Friday, October 14, 2016

Design patterns for parsing binary files in Ruby

Sand Cat by Tanya Durrant from flickr (CC-ND)

A while ago I wrote about how to analyze binary file formats.

Video games have a ton of custom binary file formats, and to mod them I kept writing parsers, which were in a way very similar.

All parsers were very similar in form, but they varied in too many details to make it possible to extract any viable gem from that.

So let's write a parser.

Just read the whole file

Even if file is fairly big, it's probably still far easier to just read it all in one go, and save yourself from the pointless file I/O.

require "pathname"
class FooParser
  def initialize(path)
    @path = Pathname(path)
    @data = @path.open("rb", &:read)
    @ofs = 0
  end
end

We're saving the @path mostly to make exception messages we'll throw more meaningful.

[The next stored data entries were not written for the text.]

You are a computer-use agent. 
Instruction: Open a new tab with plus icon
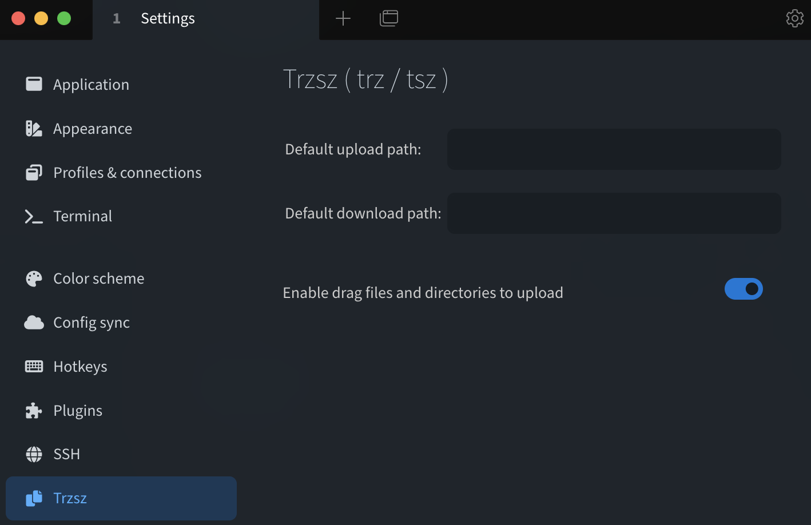343,18
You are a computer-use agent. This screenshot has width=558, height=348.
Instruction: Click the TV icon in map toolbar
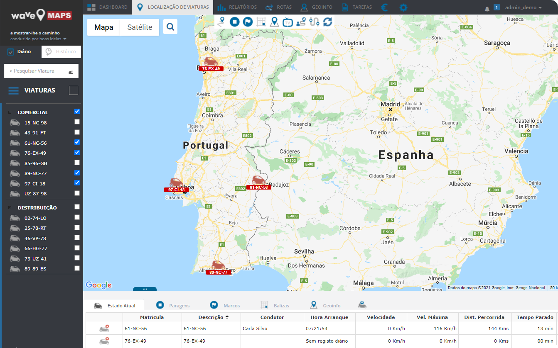tap(287, 22)
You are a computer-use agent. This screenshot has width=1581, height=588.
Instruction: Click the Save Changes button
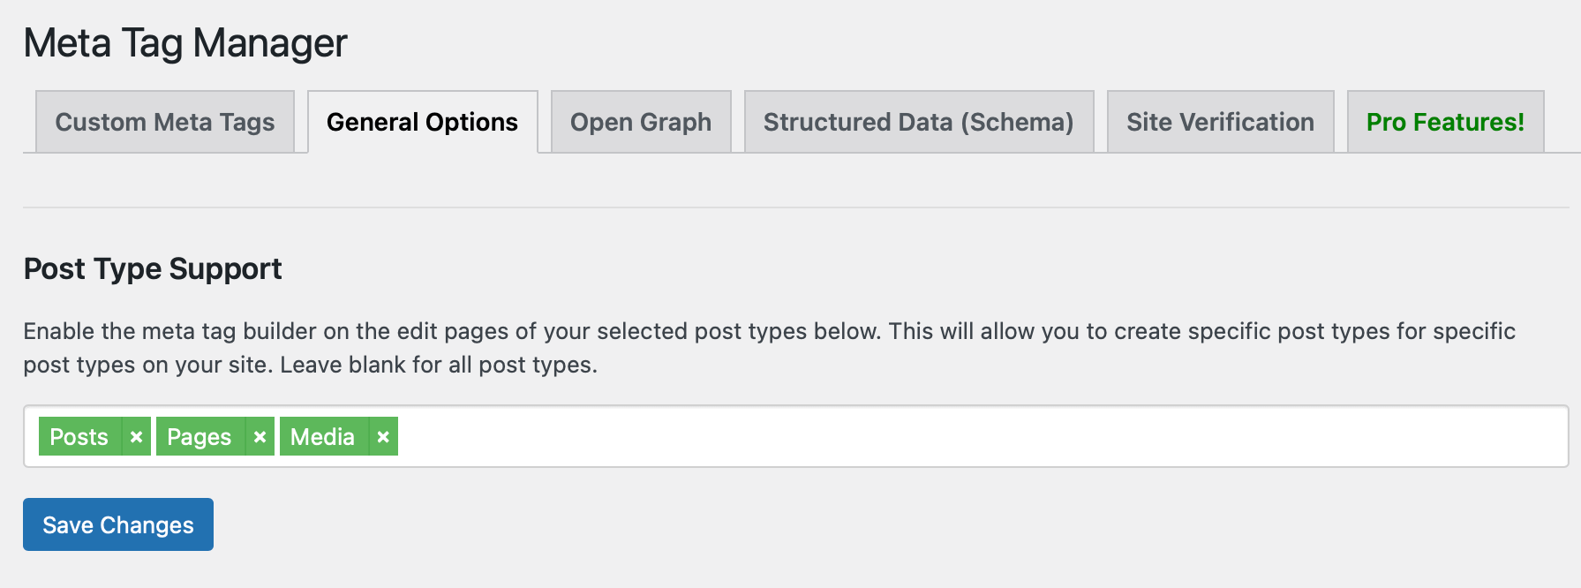click(x=117, y=524)
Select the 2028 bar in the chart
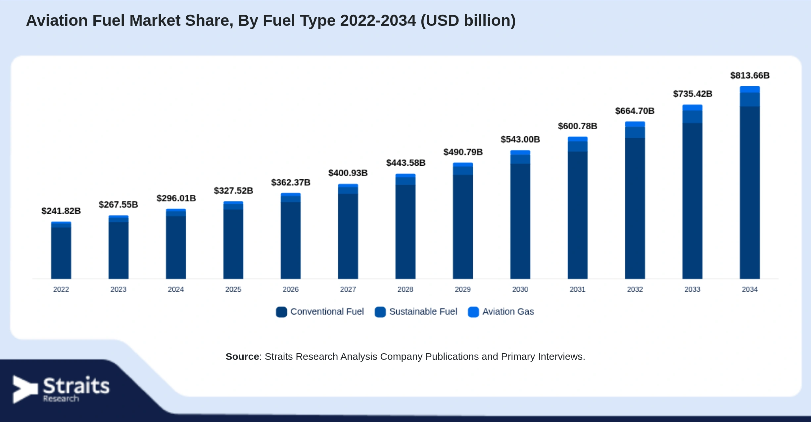Image resolution: width=811 pixels, height=422 pixels. click(x=405, y=227)
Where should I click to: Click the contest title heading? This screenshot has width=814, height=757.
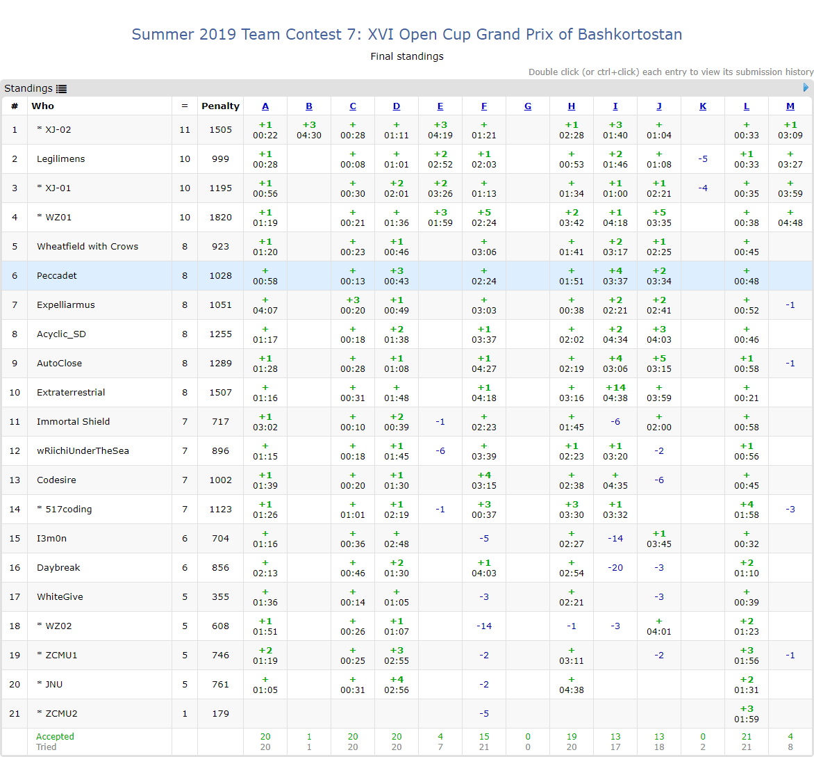[406, 34]
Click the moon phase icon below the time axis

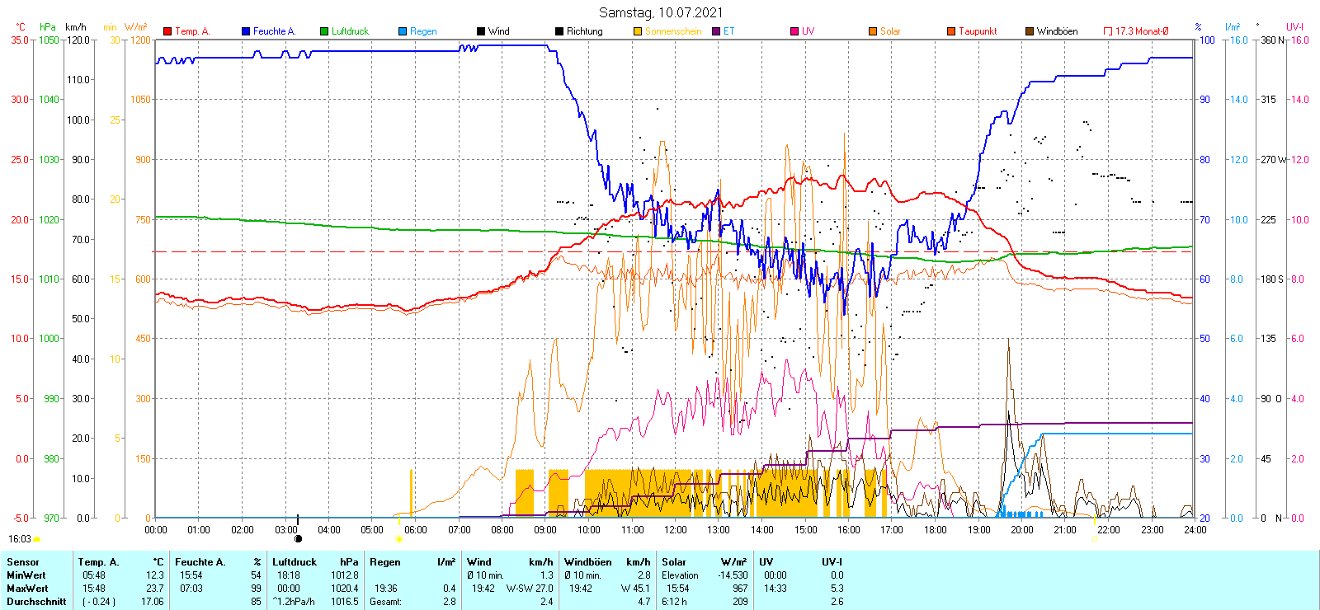coord(298,539)
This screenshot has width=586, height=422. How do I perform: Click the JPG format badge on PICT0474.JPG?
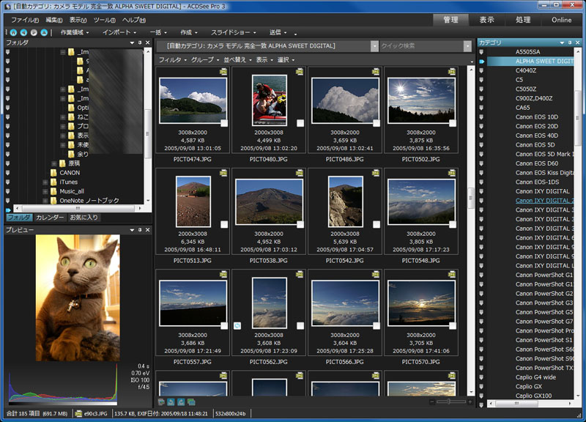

@data is all file's contents - and we read it in binary mode ("rb") to deal with binary vs Unicode and Windows silliness.

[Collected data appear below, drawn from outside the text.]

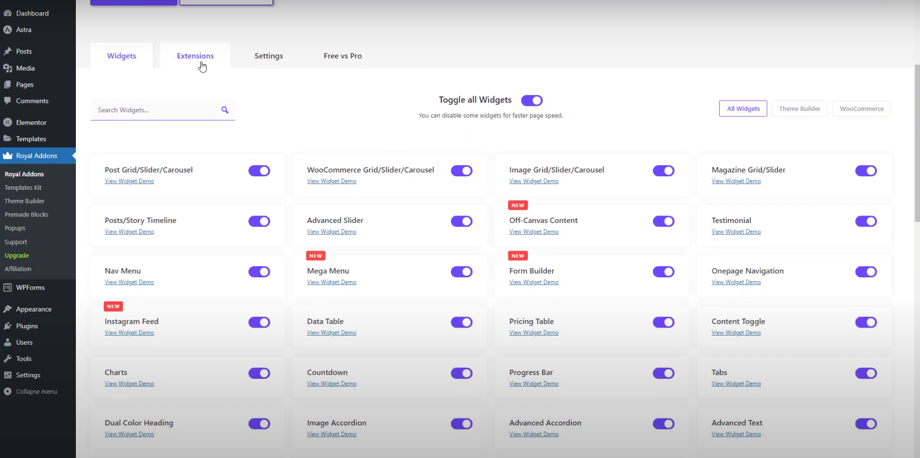920x458 pixels.
Task: Open Posts using the pin icon
Action: 7,51
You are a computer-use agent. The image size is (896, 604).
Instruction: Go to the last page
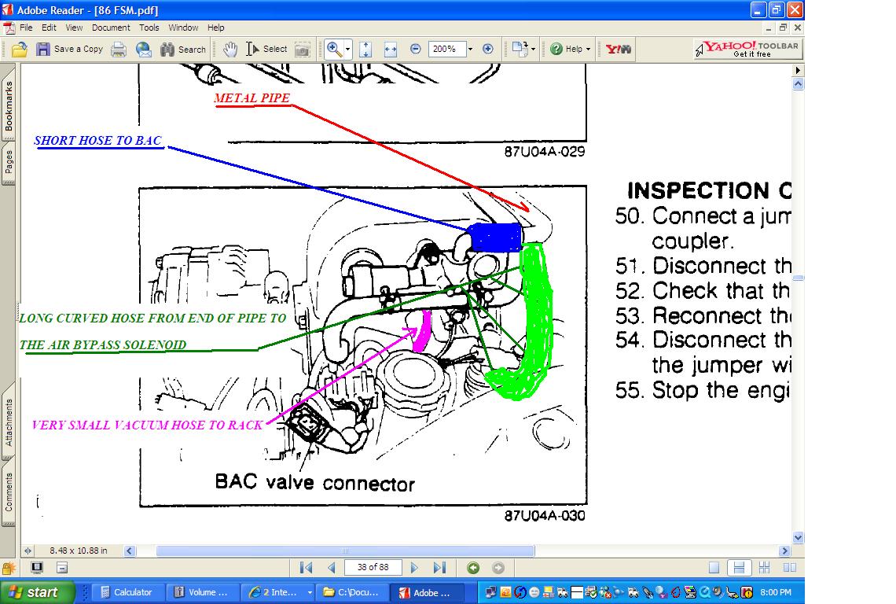click(x=439, y=567)
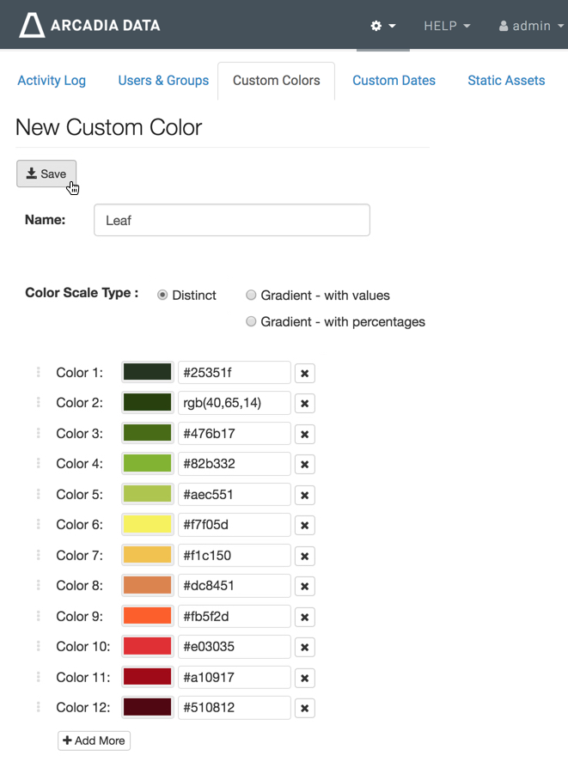This screenshot has height=762, width=568.
Task: Switch to the Activity Log tab
Action: 52,81
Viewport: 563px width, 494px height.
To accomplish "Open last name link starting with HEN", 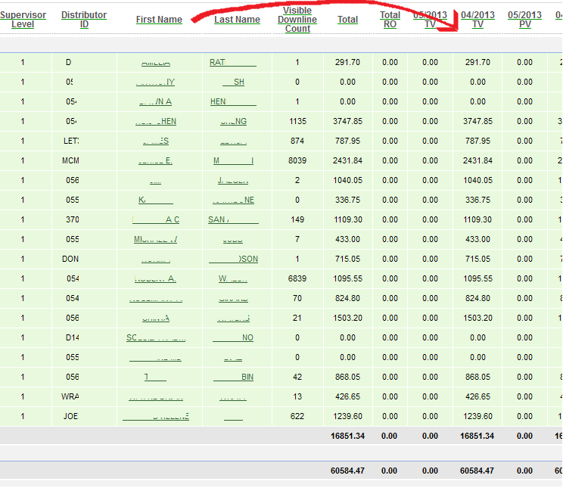I will coord(233,101).
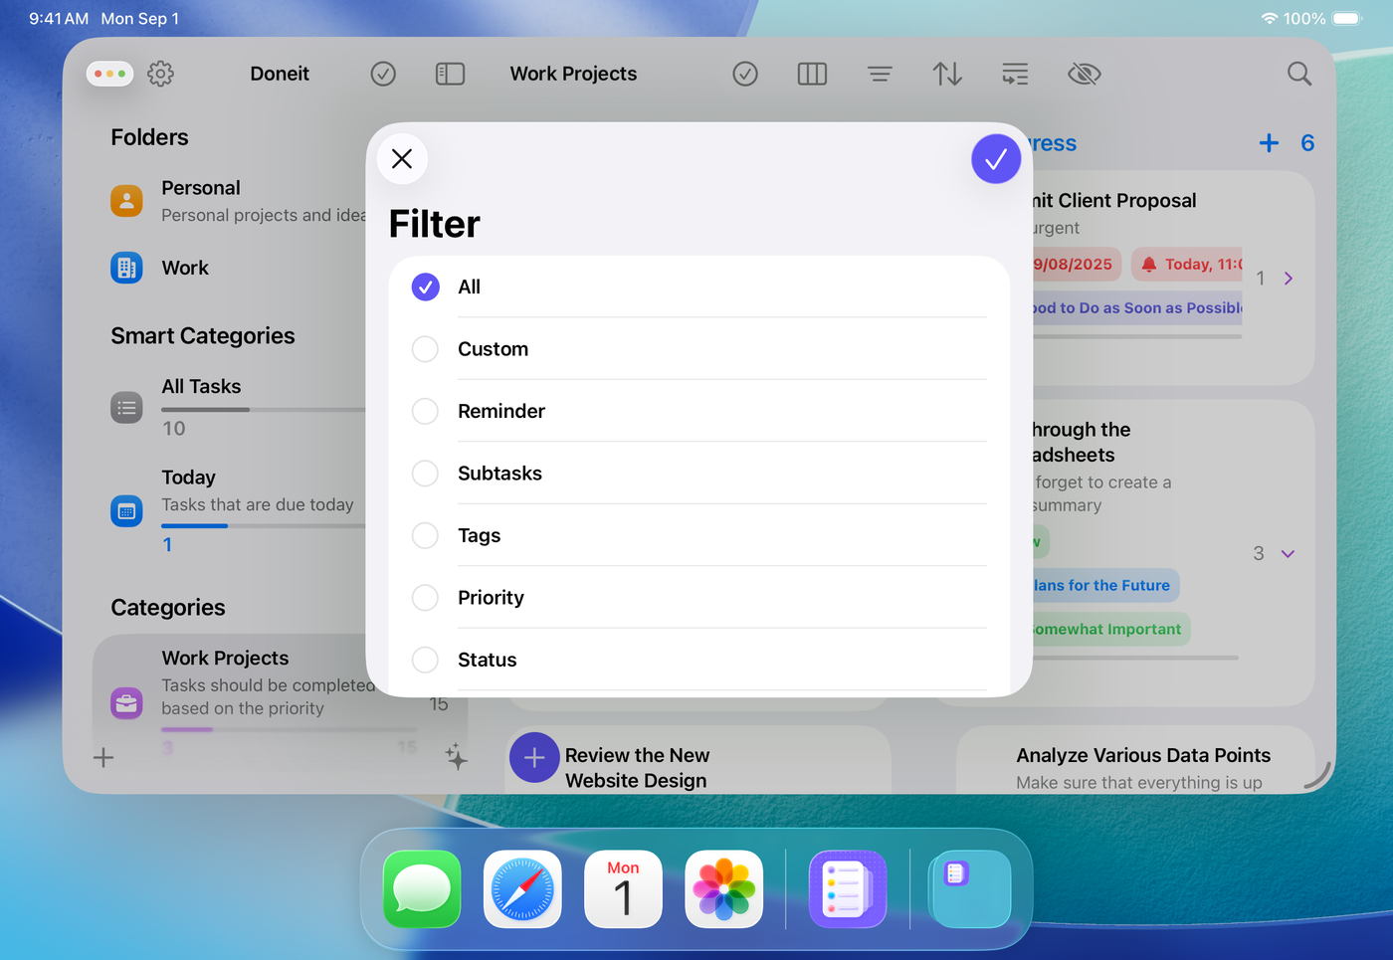
Task: Click the search magnifier icon
Action: [1298, 74]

@ofs is current offset, as we'll be processing data mostly in linear way.

Some common helper functions

These aren't necessary for all parsers, but it's fairly common to see code like this:

class FooParser
  def bytes_left
    @data.size - @ofs
  end

  def eof?
    @data.size == @ofs
  end

  def fail!(message)
    raise "#{message} at #{@path}:#{@ofs}"
  end
end

Such functions aren't really doing parsing work, they're mostly there for debugging and for sanity checks.

Get some data

Now let's get some data:

class FooParser
  def get(n)
    fail! "Trying to read past end of file" if bytes_left < n
    result = @data[@ofs, n]
    @ofs += n
    result
  end
end

Most files are byte-oriented, and going through a helper function to get the next few bytes and manage offset and end of file will save us complexity elsewhere.

This kind of function is also a great place for cases where file format is unusual somehow. Vast majority of formats are byte-oriented and fit in memory just fine, but if your format in too big, or uses individual bits, or does anything else weird, you can generally encapsulate such logic in get method - as long as @ofs uniquely describes current location in the file.

Get integers

Most formats are full of numbers and strings, and it's useful to write get methods for all of them. Let's start with Integers as they're easiest.

I generally use concise byte count convention (so get_i4 means get signed integer with 4 bytes), but more verbose bit-based naming (like get_i32 or even get_int32) might be more to your liking.

For most formats there's standard #unpack for them, so their unpackers are very simple - usually the only difference is right unpack string based on big vs small endianness of your format:

class FooParser
  def get_u1
    get(1).unpack("C")[0]
  end

  def get_u2
    get(2).unpack("v")[0]
  end

  def get_u4
    get(4).unpack("V")[0]
  end

  def get_i4
    get(4).unpack("l")[0]
  end
end

Very rarely file format uses more unusual number like 3-byte or variable length integer. Their get_* methods will look different from format to format, but you should generally be able to encapsulate them.

Here's an examples - for 24-bit numbers we can just pad them with extra byte (0 for unsigned, either 0 or 255 for signed), and use proper unpack string for 32-bit numbers:

class FooParser
  def get_u3
    ("\x00".b+get(3)).unpack("N")[0]
  end

  def get_i3
    s = get(3)
    prefix = (s[0].ord >= 128 ? "\xFF".b : "\x00".b)
    (prefix+s).unpack("l>")[0]
  end
end

Usually you can either add some padding, or just read them byte at a time and do some math to get the right number.

Get floats

This is slightly more complicated for two reasons - first the most common format in files is single precision, but Ruby uses double precision. Unpacking floats generates questionable extra precision:

[0.1].pack("f").unpack("f")[0] #=> 0.10000000149011612

Especially if you plan to present the result to users, we often don't want that - we want the "nicest looking" double precision number which still decodes to the same single precision number.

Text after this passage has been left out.